Hi I am trying to match one string from other string in different dataframe and get nearest n matches based on score.
EX: from string_2 (df_2) column i need to match with string_1(df_1) and get the nearest 3 matches based on each ID group.
ID = c(100, 100,100,100,103,103,103,103,104,104,104,104)
string_1 = c("Jack Daniel","Jac","JackDan","steve","Mark","Dukes","Allan","Duke","Puma Nike","Puma","Nike","Addidas")
df_1 = data.frame(ID,string_1)
ID = c(100, 100, 185, 103,103, 104, 104,104)
string_2 = c("Jack Daniel","Mark","Order","Steve","Mark 2","Nike","Addidas","Reebok")
df_2 = data.frame(ID,string_2)
My output dataframe df_out will look like below.
ID = c(100, 100,185,103,103,104,104,104)
string_2 = c("Jack Daniel","Mark","Order","Steve","Mark 2","Nike","Addidas","Reebok")

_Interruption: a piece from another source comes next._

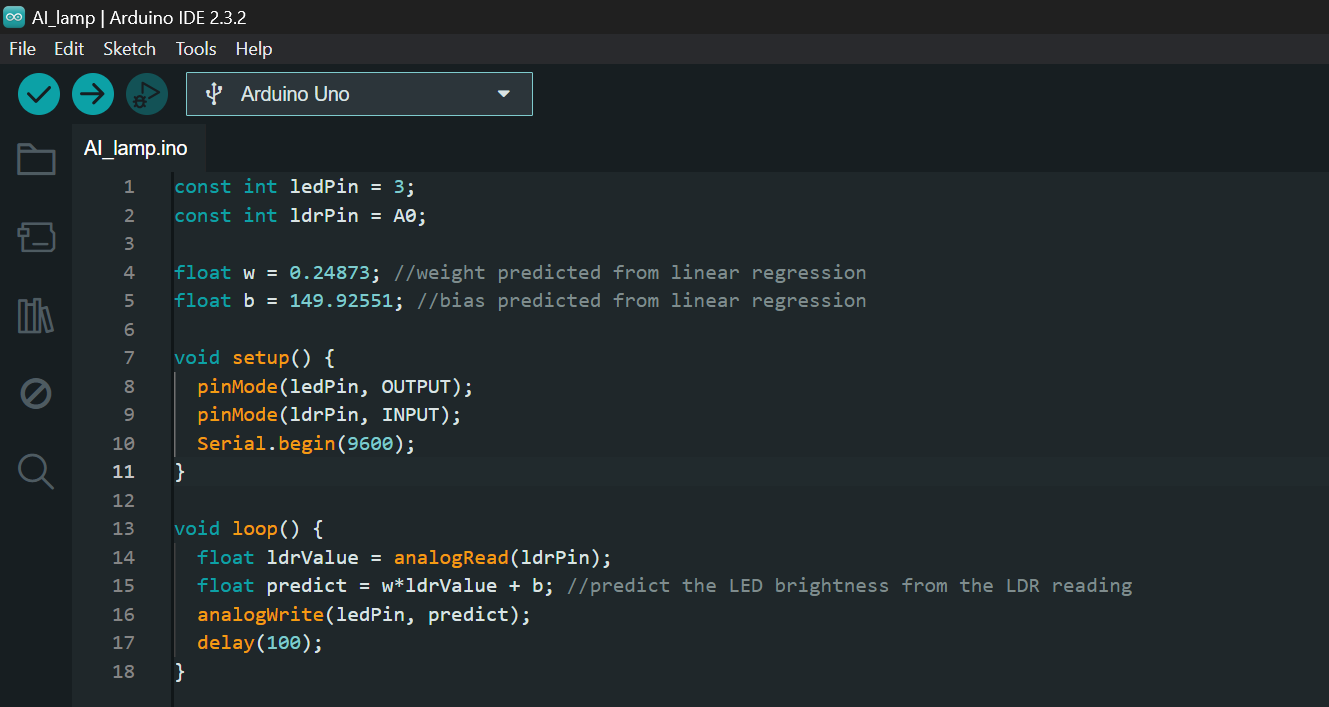Start debugging with the debug toolbar icon

[x=146, y=94]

nearest_str_match_1 = c("Jack Daniel","JackDan","NA","Duke","Mark","Nike","Addidas","Nike")
nearest_str_match_2 =c("JackDan","Jack Daniel","NA","Dukes","Duke","Addidas","Nike","Puma Nike")
nearest_str_match_3 =c("Jac","Jac","NA","Allan","Allan","Puma","Puma","Addidas")
df_out = data.frame(ID,string_2,nearest_str_match_1,nearest_str_match_2,nearest_str_match_3)
i have tried manually with package "stringdist" - 'jw' method and get the nearest value.
stringdist::stringdist("Jack Daniel","Jack Daniel","jw")
stringdist::stringdist("Jack Daniel","Jac","jw")
stringdist::stringdist("Jack Daniel","JackDan","jw")
Thanks in advance